▶ _What is being asked_:
Retype the listing exactly; omit pictures.
=== Data ===
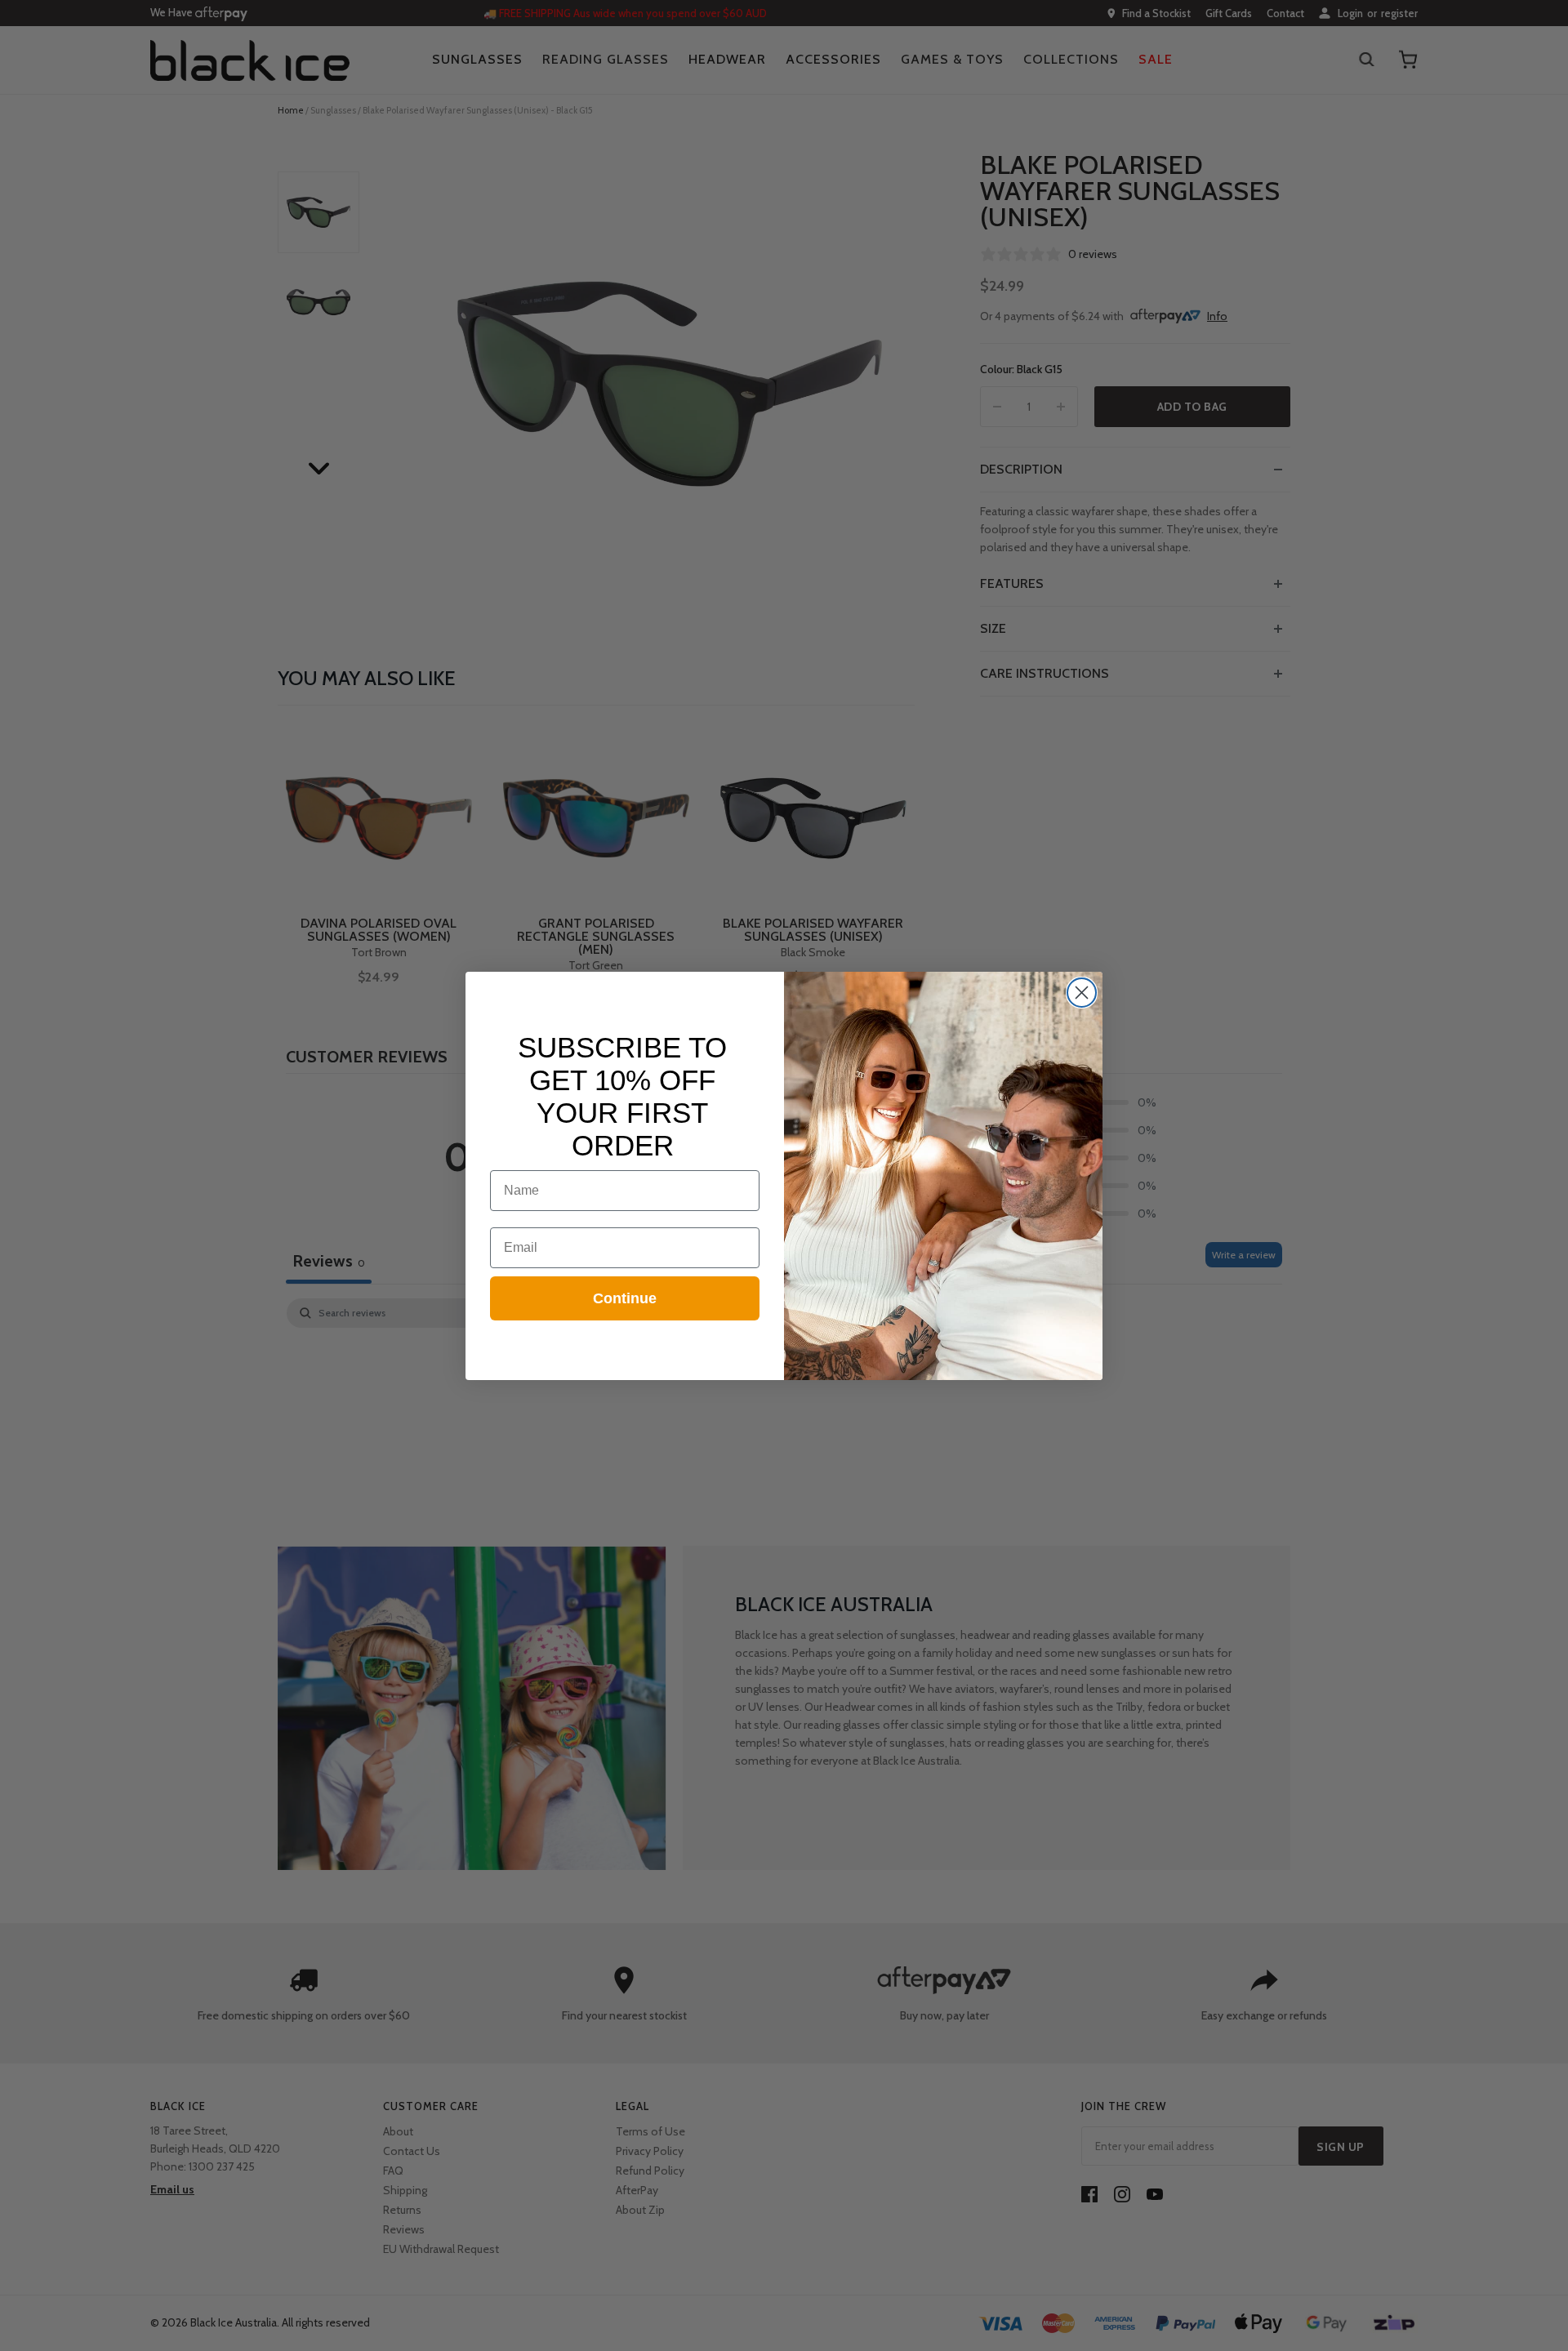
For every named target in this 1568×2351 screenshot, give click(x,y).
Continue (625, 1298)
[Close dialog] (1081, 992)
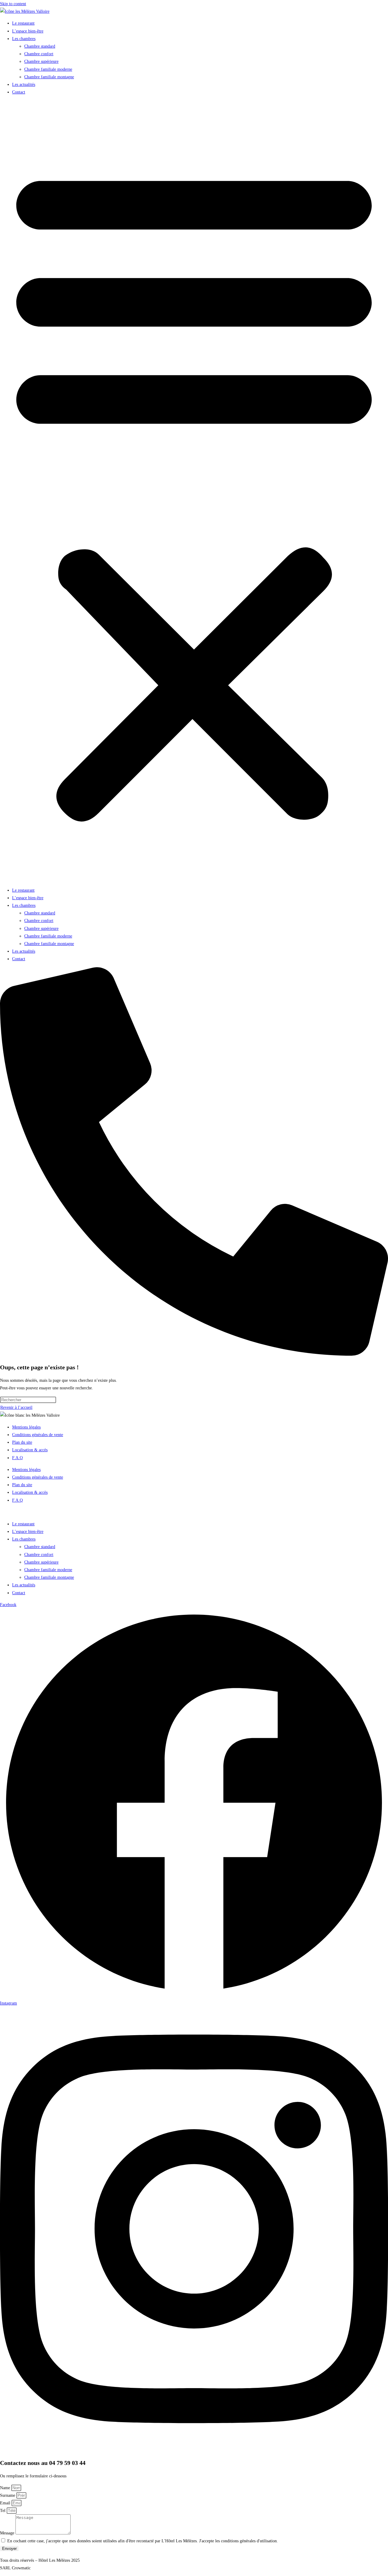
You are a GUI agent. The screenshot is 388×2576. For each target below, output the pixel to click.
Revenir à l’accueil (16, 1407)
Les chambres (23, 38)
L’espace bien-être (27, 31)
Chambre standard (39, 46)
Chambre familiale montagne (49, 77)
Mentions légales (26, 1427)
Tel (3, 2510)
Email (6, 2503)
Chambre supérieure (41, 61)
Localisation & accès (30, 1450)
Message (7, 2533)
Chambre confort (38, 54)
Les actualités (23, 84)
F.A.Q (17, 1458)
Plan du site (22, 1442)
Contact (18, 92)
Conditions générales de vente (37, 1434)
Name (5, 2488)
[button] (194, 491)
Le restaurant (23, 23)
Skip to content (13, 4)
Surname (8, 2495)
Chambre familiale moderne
===
▶ _Result of this task_:
For every named target in this 1568×2351 screenshot, give click(x,y).
Continue (625, 1298)
[Close dialog] (1081, 992)
You are a GUI agent. The screenshot is 388×2576. For each target below, output the pixel to click.
Revenir à l’accueil (16, 1407)
Les chambres (23, 38)
L’espace bien-être (27, 31)
Chambre standard (39, 46)
Chambre familiale montagne (49, 77)
Mentions légales (26, 1427)
Tel (3, 2510)
Email (6, 2503)
Chambre supérieure (41, 61)
Localisation & accès (30, 1450)
Message (7, 2533)
Chambre confort (38, 54)
Les actualités (23, 84)
F.A.Q (17, 1458)
Plan du site (22, 1442)
Contact (18, 92)
Conditions générales de vente (37, 1434)
Name (5, 2488)
[button] (194, 491)
Le restaurant (23, 23)
Skip to content (13, 4)
Surname (8, 2495)
Chambre familiale moderne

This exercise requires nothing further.